The dataset currently covers one year of data from a four year project, to give a sense of the scale. It's also possible more vehicles will be added, increasing the amount of data for analysis.
Desires
- Relatively easy to use, for less MATLAB savvy coworkers
- Filtering out trips on different conditions, such as: length, signal value, and date
- Easy to perform statistical analysis
- Ability to perform analysis on entire dataset easily (across different sample frequencies)
- Units as a property of a signal
- (Very optional) Saved on a server (I have both Windows and Linux servers available) so that users can dynamically query the data
Attempts
I have tried several different approaches to this so far:
- Single timeseries collection per car and per sample rate. Used append to make them into single timeseries whilst maintaining proper timestamps (I like how this works when plotting all data). This seems to work alright, unless the PC has limited amounts of RAM....
- Single timetable per car, with missing data for resampling filled by NaNs. This is my current in use method, but at 3,629,763; 2,853,868; 1,707,074; rows of data (with 70+ signals), they can use quite a lot of data.
Thoughts
I've been looking at support docs and everything and don't want to put a lot of work in to pursuing the wrong solution.
- Use a timeseries collection for each car and resample the data using ZoH (probably causes errors due to massive TSC size in memory)
- Use a timetable, but this doesn't seem as applicable for use if you've only got numbers.

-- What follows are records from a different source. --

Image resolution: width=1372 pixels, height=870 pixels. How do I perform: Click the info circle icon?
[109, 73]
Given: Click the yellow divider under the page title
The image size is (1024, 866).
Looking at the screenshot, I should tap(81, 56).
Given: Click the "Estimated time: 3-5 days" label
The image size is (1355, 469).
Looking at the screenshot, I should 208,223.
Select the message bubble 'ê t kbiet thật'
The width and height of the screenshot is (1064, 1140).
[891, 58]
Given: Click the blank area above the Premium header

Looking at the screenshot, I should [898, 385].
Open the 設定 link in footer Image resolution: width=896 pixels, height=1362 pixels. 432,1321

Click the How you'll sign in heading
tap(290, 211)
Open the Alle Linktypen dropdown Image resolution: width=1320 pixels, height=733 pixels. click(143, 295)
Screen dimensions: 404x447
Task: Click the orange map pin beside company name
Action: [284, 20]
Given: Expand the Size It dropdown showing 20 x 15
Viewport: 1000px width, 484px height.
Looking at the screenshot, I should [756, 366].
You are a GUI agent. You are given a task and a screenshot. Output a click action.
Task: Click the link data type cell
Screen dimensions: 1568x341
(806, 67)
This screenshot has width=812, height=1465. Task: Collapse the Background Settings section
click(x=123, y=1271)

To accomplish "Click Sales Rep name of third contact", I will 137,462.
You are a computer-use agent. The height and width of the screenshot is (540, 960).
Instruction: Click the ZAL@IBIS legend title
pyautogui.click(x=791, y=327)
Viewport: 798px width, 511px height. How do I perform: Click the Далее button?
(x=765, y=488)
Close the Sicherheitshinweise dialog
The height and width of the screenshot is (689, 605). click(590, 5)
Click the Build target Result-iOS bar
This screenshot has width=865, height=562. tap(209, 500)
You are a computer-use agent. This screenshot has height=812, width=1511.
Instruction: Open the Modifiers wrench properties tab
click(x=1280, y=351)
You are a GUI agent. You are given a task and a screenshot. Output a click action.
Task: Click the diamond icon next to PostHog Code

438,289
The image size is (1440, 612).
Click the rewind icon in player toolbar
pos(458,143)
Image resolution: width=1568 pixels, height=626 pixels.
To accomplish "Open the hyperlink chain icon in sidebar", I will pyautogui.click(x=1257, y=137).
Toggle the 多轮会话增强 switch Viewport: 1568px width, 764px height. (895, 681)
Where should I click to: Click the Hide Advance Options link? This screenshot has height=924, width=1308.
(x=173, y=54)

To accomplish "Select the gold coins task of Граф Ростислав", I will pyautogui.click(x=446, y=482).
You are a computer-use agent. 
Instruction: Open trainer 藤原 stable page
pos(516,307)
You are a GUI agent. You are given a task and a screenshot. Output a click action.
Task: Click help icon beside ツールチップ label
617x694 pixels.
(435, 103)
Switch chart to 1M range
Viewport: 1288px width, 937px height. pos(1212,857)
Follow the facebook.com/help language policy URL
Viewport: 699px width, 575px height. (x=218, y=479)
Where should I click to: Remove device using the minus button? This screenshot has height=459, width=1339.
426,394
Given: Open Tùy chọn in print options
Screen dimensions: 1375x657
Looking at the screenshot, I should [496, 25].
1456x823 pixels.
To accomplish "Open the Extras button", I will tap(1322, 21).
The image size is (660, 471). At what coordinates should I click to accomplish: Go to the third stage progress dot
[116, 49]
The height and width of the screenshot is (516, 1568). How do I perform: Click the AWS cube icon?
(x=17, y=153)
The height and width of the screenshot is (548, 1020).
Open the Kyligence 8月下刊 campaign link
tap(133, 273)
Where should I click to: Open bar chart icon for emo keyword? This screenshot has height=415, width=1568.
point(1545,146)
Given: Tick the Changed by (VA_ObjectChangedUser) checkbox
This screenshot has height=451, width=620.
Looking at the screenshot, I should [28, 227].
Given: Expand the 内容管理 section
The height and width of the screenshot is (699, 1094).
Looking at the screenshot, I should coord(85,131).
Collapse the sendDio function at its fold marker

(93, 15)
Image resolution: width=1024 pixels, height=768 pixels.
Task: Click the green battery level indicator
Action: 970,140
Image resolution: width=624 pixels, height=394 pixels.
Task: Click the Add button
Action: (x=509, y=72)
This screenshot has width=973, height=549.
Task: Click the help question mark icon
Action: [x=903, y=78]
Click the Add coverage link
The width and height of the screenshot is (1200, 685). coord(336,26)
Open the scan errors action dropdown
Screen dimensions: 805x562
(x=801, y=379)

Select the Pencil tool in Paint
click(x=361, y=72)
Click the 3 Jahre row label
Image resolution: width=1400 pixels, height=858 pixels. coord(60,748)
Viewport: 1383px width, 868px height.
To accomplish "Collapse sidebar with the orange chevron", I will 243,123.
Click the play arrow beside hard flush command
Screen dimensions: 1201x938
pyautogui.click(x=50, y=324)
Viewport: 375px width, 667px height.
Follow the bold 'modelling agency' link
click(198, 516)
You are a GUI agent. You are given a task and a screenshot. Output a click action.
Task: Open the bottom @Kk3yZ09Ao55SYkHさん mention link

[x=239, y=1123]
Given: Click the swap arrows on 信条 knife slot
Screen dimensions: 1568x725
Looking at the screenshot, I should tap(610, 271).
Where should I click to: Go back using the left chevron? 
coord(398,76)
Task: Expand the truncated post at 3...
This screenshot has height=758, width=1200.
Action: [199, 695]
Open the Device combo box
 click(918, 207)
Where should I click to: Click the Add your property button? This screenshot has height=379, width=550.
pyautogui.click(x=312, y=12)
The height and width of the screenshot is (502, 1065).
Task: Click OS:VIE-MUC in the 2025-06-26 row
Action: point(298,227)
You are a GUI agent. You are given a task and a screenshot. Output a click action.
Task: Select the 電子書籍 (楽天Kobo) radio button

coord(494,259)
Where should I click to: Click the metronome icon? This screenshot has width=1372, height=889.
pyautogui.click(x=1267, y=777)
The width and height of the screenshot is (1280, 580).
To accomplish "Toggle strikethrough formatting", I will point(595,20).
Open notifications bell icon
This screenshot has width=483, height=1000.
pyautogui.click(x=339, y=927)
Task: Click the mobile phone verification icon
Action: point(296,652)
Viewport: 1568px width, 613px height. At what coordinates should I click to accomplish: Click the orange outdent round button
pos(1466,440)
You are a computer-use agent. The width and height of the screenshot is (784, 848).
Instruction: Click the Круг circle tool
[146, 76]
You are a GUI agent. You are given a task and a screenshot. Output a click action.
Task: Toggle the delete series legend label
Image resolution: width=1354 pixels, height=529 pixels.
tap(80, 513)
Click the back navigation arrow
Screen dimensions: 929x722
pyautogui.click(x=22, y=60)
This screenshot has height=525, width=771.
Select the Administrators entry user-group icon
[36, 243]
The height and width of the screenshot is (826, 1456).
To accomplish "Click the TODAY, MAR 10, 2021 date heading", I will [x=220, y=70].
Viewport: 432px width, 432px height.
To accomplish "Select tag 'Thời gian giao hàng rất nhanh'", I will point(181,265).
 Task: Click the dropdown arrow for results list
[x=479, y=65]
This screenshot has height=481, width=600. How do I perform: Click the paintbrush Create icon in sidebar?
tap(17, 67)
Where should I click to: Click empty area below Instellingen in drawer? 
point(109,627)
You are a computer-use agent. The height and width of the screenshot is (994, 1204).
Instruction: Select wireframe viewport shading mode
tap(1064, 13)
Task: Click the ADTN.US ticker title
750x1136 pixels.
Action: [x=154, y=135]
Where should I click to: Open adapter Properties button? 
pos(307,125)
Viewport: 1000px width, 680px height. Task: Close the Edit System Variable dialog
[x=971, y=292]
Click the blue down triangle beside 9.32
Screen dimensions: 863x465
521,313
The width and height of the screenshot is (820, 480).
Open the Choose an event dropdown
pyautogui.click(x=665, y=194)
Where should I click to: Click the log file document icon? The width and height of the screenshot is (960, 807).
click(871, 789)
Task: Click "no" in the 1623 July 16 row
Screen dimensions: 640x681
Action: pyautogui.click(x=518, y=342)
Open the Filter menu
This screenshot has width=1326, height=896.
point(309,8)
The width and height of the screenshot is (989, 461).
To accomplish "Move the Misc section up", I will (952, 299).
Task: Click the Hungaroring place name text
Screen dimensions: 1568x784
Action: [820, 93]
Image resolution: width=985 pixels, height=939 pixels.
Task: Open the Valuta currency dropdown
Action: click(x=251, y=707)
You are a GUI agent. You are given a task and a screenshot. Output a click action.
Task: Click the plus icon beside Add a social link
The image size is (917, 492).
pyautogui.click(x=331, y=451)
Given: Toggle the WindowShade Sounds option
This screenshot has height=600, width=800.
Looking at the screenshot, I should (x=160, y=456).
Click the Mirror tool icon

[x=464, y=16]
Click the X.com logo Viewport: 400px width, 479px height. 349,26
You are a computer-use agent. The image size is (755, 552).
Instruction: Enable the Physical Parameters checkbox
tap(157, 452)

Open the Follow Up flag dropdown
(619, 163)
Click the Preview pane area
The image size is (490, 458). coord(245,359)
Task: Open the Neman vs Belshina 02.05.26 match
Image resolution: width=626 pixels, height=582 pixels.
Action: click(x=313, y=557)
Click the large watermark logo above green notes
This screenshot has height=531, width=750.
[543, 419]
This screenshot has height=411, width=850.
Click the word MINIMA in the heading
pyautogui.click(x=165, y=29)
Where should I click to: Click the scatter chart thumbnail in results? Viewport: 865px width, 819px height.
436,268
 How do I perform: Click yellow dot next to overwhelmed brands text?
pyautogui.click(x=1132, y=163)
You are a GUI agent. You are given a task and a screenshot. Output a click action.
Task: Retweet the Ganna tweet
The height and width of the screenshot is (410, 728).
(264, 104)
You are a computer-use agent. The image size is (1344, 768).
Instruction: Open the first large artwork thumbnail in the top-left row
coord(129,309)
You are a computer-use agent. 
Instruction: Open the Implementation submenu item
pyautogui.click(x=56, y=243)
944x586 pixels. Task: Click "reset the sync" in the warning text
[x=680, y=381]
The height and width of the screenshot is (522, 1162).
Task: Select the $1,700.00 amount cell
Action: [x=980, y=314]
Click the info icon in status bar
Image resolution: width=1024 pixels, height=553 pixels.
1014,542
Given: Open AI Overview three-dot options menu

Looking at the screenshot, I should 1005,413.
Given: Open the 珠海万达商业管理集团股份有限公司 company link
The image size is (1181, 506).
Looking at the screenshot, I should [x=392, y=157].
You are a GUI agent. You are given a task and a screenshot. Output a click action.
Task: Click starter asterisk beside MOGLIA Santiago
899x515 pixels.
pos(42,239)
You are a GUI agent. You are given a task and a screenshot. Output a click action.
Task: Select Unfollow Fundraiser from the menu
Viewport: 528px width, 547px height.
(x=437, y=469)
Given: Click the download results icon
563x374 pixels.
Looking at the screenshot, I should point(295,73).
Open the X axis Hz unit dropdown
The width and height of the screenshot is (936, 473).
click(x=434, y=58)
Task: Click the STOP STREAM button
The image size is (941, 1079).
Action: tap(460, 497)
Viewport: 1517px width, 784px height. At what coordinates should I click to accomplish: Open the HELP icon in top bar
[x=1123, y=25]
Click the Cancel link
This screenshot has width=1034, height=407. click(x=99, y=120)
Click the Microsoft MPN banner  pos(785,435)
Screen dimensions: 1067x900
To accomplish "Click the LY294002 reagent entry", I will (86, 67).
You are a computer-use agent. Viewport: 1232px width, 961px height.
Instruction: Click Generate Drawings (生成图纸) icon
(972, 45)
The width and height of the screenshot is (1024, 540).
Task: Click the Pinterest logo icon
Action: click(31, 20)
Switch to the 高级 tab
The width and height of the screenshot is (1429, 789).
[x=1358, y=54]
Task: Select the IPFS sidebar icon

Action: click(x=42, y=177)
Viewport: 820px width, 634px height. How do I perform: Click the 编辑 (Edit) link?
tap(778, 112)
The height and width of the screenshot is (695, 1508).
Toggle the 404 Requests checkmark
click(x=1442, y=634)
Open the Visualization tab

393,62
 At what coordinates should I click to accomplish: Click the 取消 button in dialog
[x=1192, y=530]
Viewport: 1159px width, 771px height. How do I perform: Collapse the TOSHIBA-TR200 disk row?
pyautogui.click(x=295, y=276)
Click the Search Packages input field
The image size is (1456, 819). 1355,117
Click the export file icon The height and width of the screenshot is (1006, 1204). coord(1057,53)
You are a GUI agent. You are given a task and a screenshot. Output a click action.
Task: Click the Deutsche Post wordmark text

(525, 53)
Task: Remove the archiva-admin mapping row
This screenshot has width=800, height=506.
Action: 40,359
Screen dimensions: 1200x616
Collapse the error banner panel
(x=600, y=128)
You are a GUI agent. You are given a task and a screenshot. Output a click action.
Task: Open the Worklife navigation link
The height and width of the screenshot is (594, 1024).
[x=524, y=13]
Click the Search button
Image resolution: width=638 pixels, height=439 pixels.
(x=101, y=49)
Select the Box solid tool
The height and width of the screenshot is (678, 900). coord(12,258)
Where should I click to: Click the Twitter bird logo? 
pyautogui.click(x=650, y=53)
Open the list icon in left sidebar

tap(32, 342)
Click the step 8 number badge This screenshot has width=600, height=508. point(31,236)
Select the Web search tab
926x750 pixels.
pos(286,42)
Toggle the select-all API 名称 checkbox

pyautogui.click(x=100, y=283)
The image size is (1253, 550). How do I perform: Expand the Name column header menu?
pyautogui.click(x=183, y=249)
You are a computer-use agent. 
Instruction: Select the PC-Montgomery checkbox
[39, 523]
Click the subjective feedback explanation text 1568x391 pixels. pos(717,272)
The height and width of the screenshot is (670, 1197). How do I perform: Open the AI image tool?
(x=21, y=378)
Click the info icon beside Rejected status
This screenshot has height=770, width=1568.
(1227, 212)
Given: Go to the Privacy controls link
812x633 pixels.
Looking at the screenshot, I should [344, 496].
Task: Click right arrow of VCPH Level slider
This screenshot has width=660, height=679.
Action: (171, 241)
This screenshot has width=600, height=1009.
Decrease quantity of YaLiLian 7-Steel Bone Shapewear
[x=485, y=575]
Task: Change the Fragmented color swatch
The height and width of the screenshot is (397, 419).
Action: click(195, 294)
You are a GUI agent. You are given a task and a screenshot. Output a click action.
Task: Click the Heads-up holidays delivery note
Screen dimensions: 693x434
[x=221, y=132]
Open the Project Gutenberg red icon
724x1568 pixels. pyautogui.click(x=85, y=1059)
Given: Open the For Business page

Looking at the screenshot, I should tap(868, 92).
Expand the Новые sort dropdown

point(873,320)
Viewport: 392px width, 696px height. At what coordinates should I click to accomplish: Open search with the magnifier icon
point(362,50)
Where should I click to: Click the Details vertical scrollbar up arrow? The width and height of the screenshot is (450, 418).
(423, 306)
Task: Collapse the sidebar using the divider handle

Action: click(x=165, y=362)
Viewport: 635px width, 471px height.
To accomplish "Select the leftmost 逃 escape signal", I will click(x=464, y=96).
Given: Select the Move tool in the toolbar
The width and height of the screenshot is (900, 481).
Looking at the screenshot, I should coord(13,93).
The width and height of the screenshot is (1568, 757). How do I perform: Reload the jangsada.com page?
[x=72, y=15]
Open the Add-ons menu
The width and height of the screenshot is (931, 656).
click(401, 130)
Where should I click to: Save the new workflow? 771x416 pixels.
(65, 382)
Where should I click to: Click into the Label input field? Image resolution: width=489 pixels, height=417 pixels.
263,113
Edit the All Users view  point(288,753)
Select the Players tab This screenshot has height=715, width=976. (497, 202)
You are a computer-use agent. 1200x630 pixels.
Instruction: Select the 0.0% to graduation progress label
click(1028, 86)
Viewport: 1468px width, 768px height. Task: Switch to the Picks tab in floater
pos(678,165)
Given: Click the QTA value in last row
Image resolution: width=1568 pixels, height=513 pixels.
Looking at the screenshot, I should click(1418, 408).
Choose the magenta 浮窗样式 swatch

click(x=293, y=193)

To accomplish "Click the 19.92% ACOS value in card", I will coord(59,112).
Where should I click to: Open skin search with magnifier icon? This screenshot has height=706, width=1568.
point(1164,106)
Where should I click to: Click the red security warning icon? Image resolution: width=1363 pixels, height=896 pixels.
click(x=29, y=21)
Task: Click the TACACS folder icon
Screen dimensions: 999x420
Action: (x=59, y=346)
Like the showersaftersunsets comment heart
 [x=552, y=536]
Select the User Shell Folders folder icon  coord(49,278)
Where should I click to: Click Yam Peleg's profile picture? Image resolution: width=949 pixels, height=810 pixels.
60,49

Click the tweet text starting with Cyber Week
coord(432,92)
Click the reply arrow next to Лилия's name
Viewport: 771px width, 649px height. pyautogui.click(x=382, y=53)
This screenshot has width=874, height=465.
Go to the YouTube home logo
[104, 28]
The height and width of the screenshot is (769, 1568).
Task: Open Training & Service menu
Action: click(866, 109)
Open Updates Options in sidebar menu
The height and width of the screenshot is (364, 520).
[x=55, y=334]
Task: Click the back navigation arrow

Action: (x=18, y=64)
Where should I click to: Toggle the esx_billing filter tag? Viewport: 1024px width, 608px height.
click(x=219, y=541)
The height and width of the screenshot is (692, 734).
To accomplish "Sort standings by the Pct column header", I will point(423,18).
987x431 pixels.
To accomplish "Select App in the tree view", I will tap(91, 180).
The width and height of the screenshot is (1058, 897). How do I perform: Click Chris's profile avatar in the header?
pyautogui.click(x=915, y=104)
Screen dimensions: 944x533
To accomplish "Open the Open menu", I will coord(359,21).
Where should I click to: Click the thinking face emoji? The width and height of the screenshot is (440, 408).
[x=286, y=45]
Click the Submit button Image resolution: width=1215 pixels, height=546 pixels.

- Use one of the above, but have each trip in a nested array instead of one big table (ease of use of one big table is nice, though).
- Use one of the above, store it in HDF5 data set (not sure if possible) so data is only loaded as needed.
- Use a datastore with the above?
- Double down on "big data" and start learning map-reduce stuff
Edit
I am no where near running into limits on storage or memory; that is a future problem I will have, but not the important thing to solve now. As mentioned in the comments there's much I can do to reduce size that has nothing to do with structure.
My MAIN QUESTION is about whether I should use timeseries, timetables or non-time-based arrays, and how I should organise and store these. I have many sets of data from each car and I have contained each set (which can be recorded minutes or hours apart) in a single table as this simplifies finding things like the mean of all samples very quickly, but massive tables aren't very nice to memory. So how do I store and organise the data such that I can easily perform analysis? Memory restrictions can be kept in mind but they are definitely not a driving force in this at all. My computer handles what I've described just fine.
2 comentarios
dpb
el 3 de Oct. de 2016
Editada: dpb
el 3 de Oct. de 2016
Is the "~70 signals from several ... vehicles" the current total number of channels or is this per vehicle?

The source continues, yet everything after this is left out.